What Really Happens When You Run PCA on One-Hot Encoded Data?

A Visual Journey Reveals a Dangerous Data Science Artifact

Aug 11, 2025

Hi everyone,

In the world of data science, we have a standard toolkit. For categorical features, we often reach for One-Hot Encoding (OHE). For dimensionality reduction, we almost always start with Principal Component Analysis (PCA).

It seems natural to combine them. You one-hot encode your “city” or “product_category” feature, and then you run PCA on the resulting sparse matrix to reduce its dimensions. But what is PCA actually finding when you do this? The answer is both elegant and counter-intuitive, and understanding it is key to avoiding common interpretation pitfalls.
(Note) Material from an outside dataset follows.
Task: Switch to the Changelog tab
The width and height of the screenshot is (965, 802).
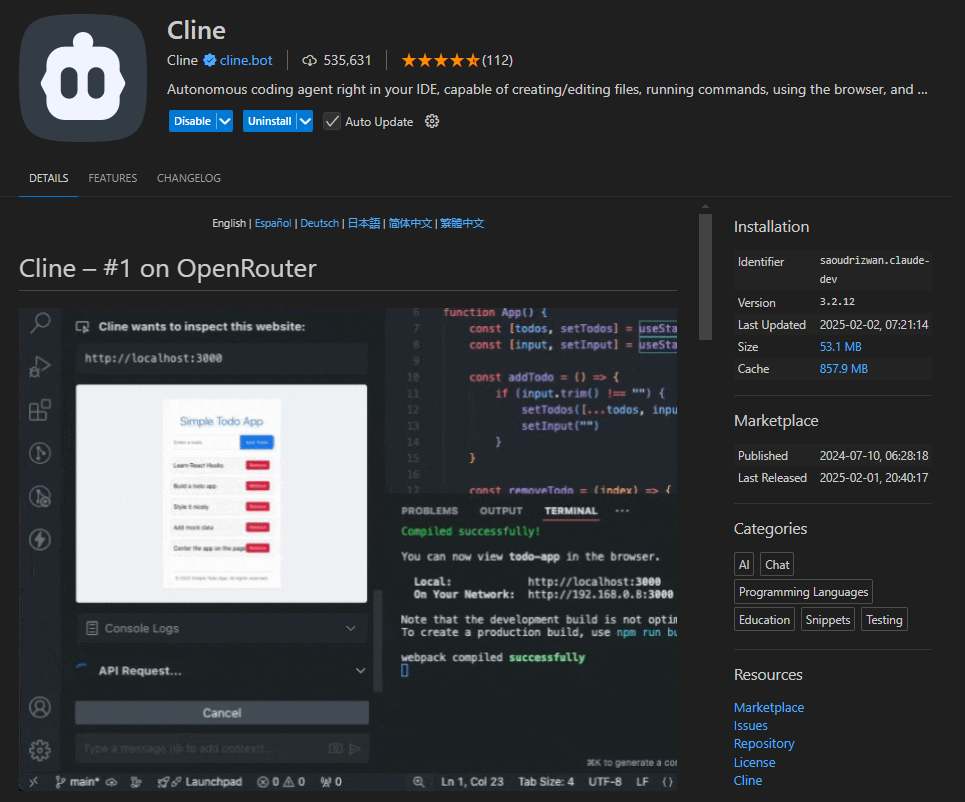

The Simple Case of Two Categories

Let's start with the simplest possible scenario: a single feature with only two categories, A and B. One-Hot Encoding transforms this into two columns. If the category is 'A', the vector is [1, 0]. If it's B, the vector is [0, 1].

Right away, we see a crucial fact: these two columns are perfectly redundant. Because the categories are mutually exclusive, the value of the B column is always 1 minus the value of the A column. This means that while we have two dimensions, there is only one degree of freedom.

This is the core idea of OHE, which we covered in detail last week. Feel free to check it out for a refresher:

A Visual Guide to One-Hot Encoding

Tomas

Aug 4

Today, we are going to go for a trip into the world of data. It's a slightly weird place where things are scattered in very specific, and surprisingly elegant, ways. Are you ready?

Read full story

What happens when we run PCA?

**Figure 1:** Visualizing PCA on a binary feature. Notice that PC1 captures 100% of the variance and perfectly connects the only two possible data points.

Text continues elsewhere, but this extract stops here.